**Assigned task**
Which lines of the records below contain the word "Hotel"? Report each of them in full.

===== Provided data =====

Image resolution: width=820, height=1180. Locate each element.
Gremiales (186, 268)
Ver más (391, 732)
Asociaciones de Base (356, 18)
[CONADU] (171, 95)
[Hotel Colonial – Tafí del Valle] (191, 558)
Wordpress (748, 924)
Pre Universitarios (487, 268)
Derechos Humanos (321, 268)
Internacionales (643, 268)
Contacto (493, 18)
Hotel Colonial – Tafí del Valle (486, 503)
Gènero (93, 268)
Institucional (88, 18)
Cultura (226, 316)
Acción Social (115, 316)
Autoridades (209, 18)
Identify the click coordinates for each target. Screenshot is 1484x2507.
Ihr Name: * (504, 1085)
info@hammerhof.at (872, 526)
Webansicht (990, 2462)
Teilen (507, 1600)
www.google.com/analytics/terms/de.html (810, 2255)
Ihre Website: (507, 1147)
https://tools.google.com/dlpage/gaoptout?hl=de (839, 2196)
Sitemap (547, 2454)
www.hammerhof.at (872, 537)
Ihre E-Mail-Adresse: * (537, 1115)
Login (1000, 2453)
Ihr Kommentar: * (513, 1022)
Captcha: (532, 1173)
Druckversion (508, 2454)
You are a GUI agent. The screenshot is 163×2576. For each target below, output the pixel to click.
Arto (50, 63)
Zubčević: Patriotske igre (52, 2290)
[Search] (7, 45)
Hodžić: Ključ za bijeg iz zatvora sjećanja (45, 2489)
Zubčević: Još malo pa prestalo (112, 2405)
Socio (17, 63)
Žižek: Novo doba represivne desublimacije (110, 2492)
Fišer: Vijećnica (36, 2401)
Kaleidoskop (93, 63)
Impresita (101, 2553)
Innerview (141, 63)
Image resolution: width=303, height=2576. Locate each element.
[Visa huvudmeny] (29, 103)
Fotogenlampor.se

=====

**Result**
[Hotel Colonial – Tafí del Valle] (191, 558)
Hotel Colonial – Tafí del Valle (486, 503)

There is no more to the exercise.